2

I was trying to setup a preemption in my SLURM 19.05 cluster, but I could not figure out how to make preemption work like what I planned.

Basically, I have two QOS.

$ sacctmgr show qos format=name,priority,preempt

      Name   Priority    Preempt
---------- ---------- ----------
    normal          0
   premium       5000     normal

These are the relevant setting in my configuration for preemption:

# SCHEDULING

SelectType=select/cons_res
FastSchedule=1
SelectTypeParameters=CR_CPU_Memory    
PreemptType=preempt/qos
PreemptMode=SUSPEND,GANG

PriorityType=priority/multifactor
PriorityWeightFairshare=10000
PriorityWeightAge=10000
PriorityWeightJobSize=10000
PriorityFavorSmall=YES
PriorityWeightQOS=10000

PartitionName=Compute OverSubscribe=FORCE:1 State=UP Nodes=compute01,compute02

My plan was to allow premium job to preempt the normal job, suspend the normal job until the premium job finish running in the cluster.

However, the preemption I observed seems to time slice and suspend two jobs in sequence every 30 seconds. Is there anything I had missed in the configuration files or SLURM just couldn't offer the preemption I was planning where I do not want any time slice on the resources?

Woody
  • 612
  • 9
  • 21

1 Answers1

2

The problem is that PreemptMode=SUSPEND,GANG with PreemptType=preempt/qos results in timeslicing.

You must either set PreemptType to preempt/partition_prio, resulting in "suspend and automatically resume the low priority jobs", or set PreemptMode to REQUEUE, where jobs will be aborted and put back in the queue.

As far as I know these are the options closest to what I think you want.

https://slurm.schedmd.com/slurm.conf.html#PreemptMode

GANG enables gang scheduling (time slicing) of jobs in the same partition. NOTE: Gang scheduling is performed independently for each partition, so configuring partitions with overlapping nodes and gang scheduling is generally not recommended.

REQUEUE preempts jobs by requeuing them (if possible) or canceling them. For jobs to be requeued they must have the --requeue sbatch option set or the cluster wide JobRequeue parameter in slurm.conf must be set to one.

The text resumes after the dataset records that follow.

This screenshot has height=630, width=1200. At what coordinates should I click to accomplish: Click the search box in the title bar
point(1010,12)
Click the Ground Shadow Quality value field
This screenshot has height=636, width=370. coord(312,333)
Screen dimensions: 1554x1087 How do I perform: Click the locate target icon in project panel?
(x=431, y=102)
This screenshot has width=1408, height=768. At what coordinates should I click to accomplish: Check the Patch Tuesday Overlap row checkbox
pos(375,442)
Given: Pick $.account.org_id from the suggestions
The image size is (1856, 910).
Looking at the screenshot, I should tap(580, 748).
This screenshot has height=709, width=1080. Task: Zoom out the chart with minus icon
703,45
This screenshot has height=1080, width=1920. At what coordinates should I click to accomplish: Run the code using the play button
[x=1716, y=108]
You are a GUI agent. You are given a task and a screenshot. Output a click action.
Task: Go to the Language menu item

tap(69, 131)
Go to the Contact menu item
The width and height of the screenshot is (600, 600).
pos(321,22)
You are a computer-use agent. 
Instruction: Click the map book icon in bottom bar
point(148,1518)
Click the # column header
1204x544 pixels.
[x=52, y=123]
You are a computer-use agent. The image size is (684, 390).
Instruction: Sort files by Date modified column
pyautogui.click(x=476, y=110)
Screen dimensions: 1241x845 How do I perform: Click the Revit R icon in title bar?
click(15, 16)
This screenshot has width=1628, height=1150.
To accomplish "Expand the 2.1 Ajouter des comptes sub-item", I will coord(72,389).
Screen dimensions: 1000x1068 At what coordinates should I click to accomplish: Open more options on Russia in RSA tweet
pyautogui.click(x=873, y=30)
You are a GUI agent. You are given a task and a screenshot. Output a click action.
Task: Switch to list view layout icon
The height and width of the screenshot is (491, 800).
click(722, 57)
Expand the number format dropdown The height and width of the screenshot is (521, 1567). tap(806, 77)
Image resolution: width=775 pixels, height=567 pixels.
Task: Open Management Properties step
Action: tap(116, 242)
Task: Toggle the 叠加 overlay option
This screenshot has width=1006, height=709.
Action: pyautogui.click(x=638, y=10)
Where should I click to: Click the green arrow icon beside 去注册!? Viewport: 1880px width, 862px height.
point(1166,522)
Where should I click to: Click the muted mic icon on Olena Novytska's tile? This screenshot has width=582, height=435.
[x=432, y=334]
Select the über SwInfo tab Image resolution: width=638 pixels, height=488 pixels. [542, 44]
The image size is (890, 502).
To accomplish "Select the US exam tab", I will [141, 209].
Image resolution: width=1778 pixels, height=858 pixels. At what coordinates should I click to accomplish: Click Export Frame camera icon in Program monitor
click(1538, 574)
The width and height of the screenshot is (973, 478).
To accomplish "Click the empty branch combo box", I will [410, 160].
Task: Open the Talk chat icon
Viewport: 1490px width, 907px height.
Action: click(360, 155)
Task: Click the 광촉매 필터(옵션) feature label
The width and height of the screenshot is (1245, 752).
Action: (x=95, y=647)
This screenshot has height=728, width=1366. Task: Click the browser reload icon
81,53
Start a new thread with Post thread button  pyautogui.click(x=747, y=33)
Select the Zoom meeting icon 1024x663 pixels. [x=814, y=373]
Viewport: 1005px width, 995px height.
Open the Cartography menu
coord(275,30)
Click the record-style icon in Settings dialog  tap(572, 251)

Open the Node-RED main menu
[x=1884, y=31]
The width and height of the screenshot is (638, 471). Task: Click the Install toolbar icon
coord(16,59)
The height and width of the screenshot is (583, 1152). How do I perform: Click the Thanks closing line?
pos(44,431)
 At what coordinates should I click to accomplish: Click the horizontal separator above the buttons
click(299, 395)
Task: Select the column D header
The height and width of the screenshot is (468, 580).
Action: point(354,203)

SUSPEND If PreemptType=preempt/partition_prio is configured then suspend and automatically resume the low priority jobs. If PreemptType=preempt/qos is configured, then the jobs sharing resources will always time slice rather than one job remaining suspended. The SUSPEND may only be used with the GANG option (the gang scheduler module performs the job resume operation).

Lord Ingo
  • 121
  • 3